**Written instruction**.
Collect every line of the listing below that contains the string "button", and copy each of those lines in full.

*** Exercise data ***

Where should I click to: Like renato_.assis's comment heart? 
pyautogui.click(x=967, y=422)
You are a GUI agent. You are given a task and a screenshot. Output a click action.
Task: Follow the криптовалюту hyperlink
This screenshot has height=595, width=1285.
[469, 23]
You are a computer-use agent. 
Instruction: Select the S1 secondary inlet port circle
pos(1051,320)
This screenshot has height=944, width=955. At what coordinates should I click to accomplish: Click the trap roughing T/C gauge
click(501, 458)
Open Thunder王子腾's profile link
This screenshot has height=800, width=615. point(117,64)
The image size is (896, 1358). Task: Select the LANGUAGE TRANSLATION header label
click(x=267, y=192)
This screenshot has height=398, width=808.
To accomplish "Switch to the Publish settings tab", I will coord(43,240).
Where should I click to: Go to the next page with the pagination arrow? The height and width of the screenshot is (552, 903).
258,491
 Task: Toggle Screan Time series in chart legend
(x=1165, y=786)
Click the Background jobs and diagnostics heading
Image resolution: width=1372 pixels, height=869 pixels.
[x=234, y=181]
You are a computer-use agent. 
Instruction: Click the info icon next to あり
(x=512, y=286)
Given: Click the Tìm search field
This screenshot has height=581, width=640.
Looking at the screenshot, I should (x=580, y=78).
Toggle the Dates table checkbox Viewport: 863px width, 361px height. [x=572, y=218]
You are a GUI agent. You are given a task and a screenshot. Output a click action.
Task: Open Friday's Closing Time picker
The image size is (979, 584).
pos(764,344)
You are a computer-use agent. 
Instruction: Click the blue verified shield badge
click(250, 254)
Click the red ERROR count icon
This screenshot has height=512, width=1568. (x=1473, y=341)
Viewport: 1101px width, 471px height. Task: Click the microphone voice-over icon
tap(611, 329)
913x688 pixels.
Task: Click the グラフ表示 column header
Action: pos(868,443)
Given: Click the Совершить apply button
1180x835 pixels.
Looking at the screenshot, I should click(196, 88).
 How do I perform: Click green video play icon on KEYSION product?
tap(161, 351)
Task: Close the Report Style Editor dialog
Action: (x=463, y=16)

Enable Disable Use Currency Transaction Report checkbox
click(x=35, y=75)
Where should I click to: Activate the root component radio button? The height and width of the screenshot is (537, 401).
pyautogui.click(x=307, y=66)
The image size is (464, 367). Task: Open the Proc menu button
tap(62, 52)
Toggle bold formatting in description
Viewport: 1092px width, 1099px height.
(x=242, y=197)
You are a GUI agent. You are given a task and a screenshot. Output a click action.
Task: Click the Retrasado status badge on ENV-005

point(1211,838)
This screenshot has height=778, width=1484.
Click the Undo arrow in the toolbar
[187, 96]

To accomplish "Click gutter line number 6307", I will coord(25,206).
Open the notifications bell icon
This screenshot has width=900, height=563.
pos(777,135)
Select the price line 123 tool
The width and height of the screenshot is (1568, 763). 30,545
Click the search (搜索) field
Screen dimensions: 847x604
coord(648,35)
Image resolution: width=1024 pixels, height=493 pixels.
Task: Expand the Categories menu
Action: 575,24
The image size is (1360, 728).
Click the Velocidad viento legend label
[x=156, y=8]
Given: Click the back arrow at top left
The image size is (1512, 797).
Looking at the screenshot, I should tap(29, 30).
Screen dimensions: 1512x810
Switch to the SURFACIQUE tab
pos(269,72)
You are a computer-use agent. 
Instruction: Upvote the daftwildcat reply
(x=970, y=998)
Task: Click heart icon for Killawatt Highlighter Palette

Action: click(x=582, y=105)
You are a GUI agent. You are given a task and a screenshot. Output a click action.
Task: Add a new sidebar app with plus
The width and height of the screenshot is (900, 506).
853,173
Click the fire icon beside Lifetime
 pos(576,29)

***

**Task answer**.
Given: Click the Совершить apply button
Where should I click to: Activate the root component radio button? The height and width of the screenshot is (537, 401).
The image size is (464, 367). Task: Open the Proc menu button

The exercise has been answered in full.